Sunnyvale, California — Yahoo has been persistently pulling down many of its underperforming services and products for a while now and shows no signs of stopping anytime soon. The internet pioneer has released a “final notice” on Wednesday reminding GeoCities users that the free site creation service will be closing up shop later this month.
If you happen to be closely knitted to the Internet since its early days, then chances are high that you certainly might have discovered at least one whacky Geocities’ hosted website. Back in the proverbial day, GeoCities was the place where many a modern-day internet nerd cut his or her teeth. Few though have such a history and significance behind them as GeoCities, the free website hosting service that Yahoo acquired ten years ago for $3.65 billion and which will close down completely on October 26.
“Yahoo! GeoCities, our free web site building service and community, is closing on October 26, 2009,” Yahoo’s notice to existing customers reads.

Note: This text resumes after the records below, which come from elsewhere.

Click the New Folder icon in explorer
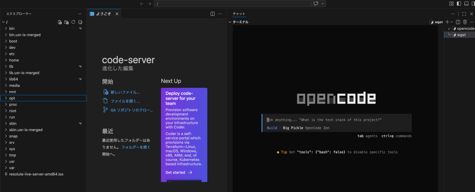click(x=66, y=22)

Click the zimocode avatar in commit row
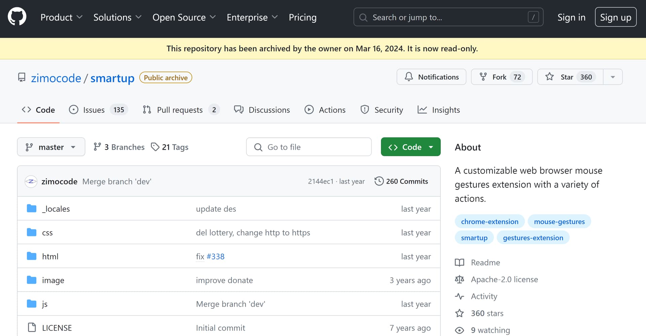pos(31,181)
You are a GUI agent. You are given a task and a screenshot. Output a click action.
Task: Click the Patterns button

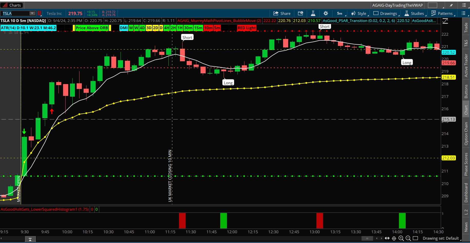click(442, 13)
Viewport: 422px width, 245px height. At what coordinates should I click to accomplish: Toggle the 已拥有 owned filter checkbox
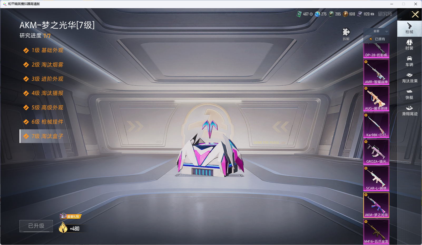point(371,39)
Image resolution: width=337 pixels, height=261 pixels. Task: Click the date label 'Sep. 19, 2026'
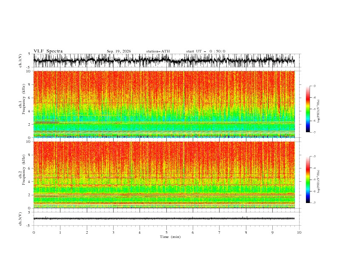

“On October 26, 2009, your GeoCities site will no longer appear on the Web, and you will no longer be able to access your GeoCities account and files. If you would like to move your web site, or save the images and other files you have posted online, you need to act now.”
Yahoo wrote on its GeoCities Help page that its decision to shut down the site was deeply distilled in its desire to help its “customers explore and build relationships online in other ways.”
Yahoo is offering several options to existing GeoCities users. Those who wish to maintain the site can either port it to Yahoo’s Web Hosting service, which would cost $4.99 per month for a year and $9.95 per month afterward. GeoCities Plus customers, who already pay for the service, can move without any additional charges. Alternatively, Yahoo also suggests another options but urges the users to move quickly as after the 26th the files would not be available and will be deleted from the servers.
In fact, even before the term “blogging” was coined, Geocities was the place back in the 90’s to voice your opinion — that too, in your own maverick style, of course! Geocities pages was the MySpace of the 90’s with the a plethora of absolutely whacky user web sites complete with an overdose of primary colors and glittering text hosted on it.
Yahoo, of course, has been busy pulling down and cutting costs under CEO Carol Bartz. With the company diverting its focus elsewhere, it makes sense to shut down what is essentially an internet relic. Still, to those who look back with nostalgia, October 26 could well be a wistful day. Check out the full farewell letter below, and let us know if you have any memories from the heady GeoCities days to share in the comments!
Originally created by David Bohnett and John Rezner back in 1994. GeoCities’ closure marks an end of an era for the Web. The free site-building service, which Yahoo bought in 1999 for an astronomical $2.9 billion, was a precursor to many of the self-publishing and social-media tools Web users employ today.
Now moving speedily into 2009 almost 10 years after the buyout, Yahoo seems to have had enough and is finally shutting down Geocities. As someone who used GeoCities to create his first personal site, but now, one would feel a bit sad to say good-bye. That said, its about time.